I’ve worked with so many overweight and obese adults and children whose weight was seriously impacting their health: diabetes, hypertension, back and joint pain, the works. But not all overweight people experience these problems. Some overweight patients have told me they’re happy with their weight and don’t feel hindered by it.
As a health professional, I know and see the risks of having too much weight. But what about the overweight person who has normal blood pressure and lab values, a good quality of life, generally feels good. They ask, “do I still need to lose weight?”
Not necessarily, say the doctors of Obesity Canada. The Canadian Adult Obesity Clinical Practice Guidelines (CPGs), a two-year effort by the Obesity Canada and the Canadian Association of Bariatric Physicians and Surgeons, was authored by over 60 physicians. They reviewed over 500 published studies and a formed a consensus of both clinical and scientific issues related to weight gain.
Why I Like These Guidelines
They state the facts: Obesity is a complex chronic disease that predisposes a person to many disease conditions, including:
- Type 2 diabetes
- Non-alcoholic fatty liver disease
- Numerous cancers: colon, kidney, post-menopausal breast, esophagus
They also admit that the causes of obesity are multi-faceted, and can include genetics, individual behavior, metabolic factors, and the person’s living environment impact a person’s weight. I’d add social factors to this as well.

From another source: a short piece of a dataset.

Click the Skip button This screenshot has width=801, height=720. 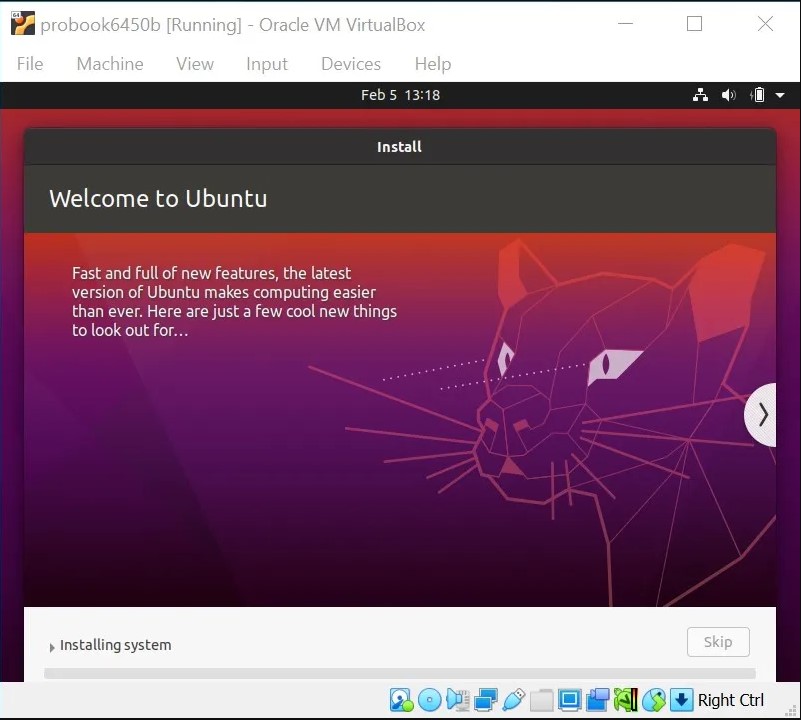coord(718,642)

BUT – and this is just as important – they emphasized that managing it is not all about the number on the scale! It’s just as much about overall health, quality of life, and lifespan. Bravo!
One Size Fits ONE!
These guidelines push personalized treatment. It’s the INDIVIDUAL’s journey, not the physician’s. Yes, the medical pieces are important. You can’t advise which road to take if you don’t know where you are. After that however, being effective takes more: meeting each person where they are at that point in time, how they live, and what their own goals are. That may include not wanting intervention right then.
All hands on deck!
These docs admit they can’t do it alone. Obesity has many causes and therefore needs many components of treatment and a multidisciplinary approach:
- Medical nutrition therapy (MNT): Eureka! The physicians of Canada recognize that personalized counseling from a registered dietitian-nutritionist (RDN) is critical! It’s evidence-based but individually focused.
- Exercise: 30-60 minutes of “vigorous” activity on most days. No worries here – remember everything is individualized.

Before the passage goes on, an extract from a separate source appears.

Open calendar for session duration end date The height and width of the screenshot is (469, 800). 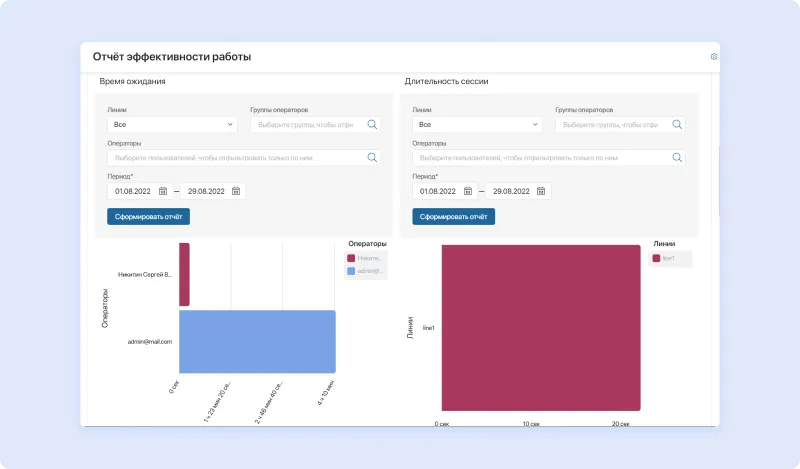pos(541,191)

- Use all appropriate tools: medication, if needed, referrals for cognitive behavioral therapy, even psychotherapy if needed, and bariatric surgery as a last resort.
It’s “Best Weight” Not “Ideal Weight”
“Ideal weight” may be an unrealistic goal for many, especially if they’ve been overweight for years. That’s OK. The goal should be better HEALTH first, and whatever weight you are when you’re doing healthy behaviors – whatever weight that is.
Silver lining: Even losing 3-5% of initial body weight reduces your health risks. Just do what you can.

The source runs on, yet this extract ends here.